Saturday, March 26, 2022

Black News Channel Is Shutting Down


Black News Channel, the TV news service launched in early 2020 to be a voice for people of color, has ceased operations, reports The L-A Times.

A memo to employees from BNC’s chief executive, Princell Hair, confirmed The L-A Times’ earlier report of the closure plans. The company is filing for bankruptcy, and live programming will end at 2 p.m. PDT/5 p.m. EDT. The channel will air repeats for the rest of the month.

The Tallahassee, Fla.-based outlet, whose majority stakeholder is Jacksonville Jaguars owner Shad Khan, failed to meet payroll on Friday, a day after telling employees that paychecks would be delayed.

The announcement means BNC’s staff of 230 — a vast majority of whom are people of color — are out of work.
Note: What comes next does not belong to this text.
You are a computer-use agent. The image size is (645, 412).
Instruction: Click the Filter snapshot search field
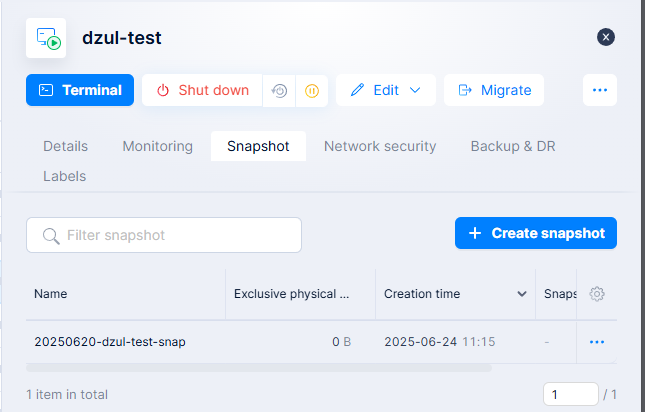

They have been told benefits will last through next week and there will be no severance, according to one person briefed on the plans.
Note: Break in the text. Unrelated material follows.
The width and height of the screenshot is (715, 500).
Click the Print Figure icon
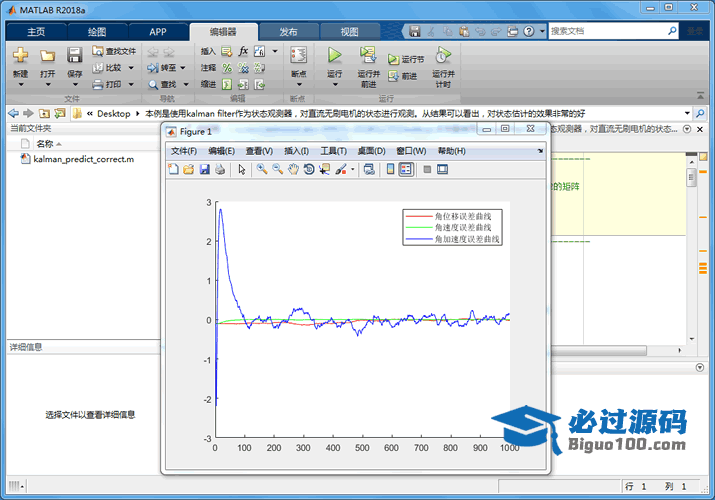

Khan was no longer willing to invest further, according to people briefed on the matter. The channel has been shopped to a number of media companies, including Byron Allen’s Entertainment Studios, but there were no takers. The company endured several rounds of layoffs in recent months.

Black News Channel was conceived by a group headed up by former U.S. Rep. J.C. Watts (R-Okla.) and media executive Bob Brillante. The channel launched after Khan made a $50-million investment in 2019, making him the majority shareholder.

The channel reached more than 50 million cable and satellite households, but was unable to generate a significant audience.

The entity entered the cable news landscape at a time when consumers were shifting away from traditional TV. Most video-based TV start-ups and niche services are turning to streaming platforms.

The average audience for BNC was fewer than 10,000 viewers, according to Nielsen data, though it had been growing in recent months.

The failure to meet payroll and the expected announcement of a shutdown stunned and angered employees at the channel. Many of the staffers came to BNC from larger, established news organizations because they believed in the mission of a TV service that provided news and information for a diverse audience.

But BNC, which delayed its launch a few times, had to overcome some early stumbles. When Watts announced the network, he signaled that it would have a conservative slant, which likely turned off a large segment of the potential audience. He touted a possible show with right-wing radio host and former California gubernatorial candidate Larry Elder.

The company also had to deal with a class-action discrimination lawsuit filed by former and current female employees. The suit alleged that the women were being paid less than their male counterparts and that managers complained that they were “insufficiently feminine.”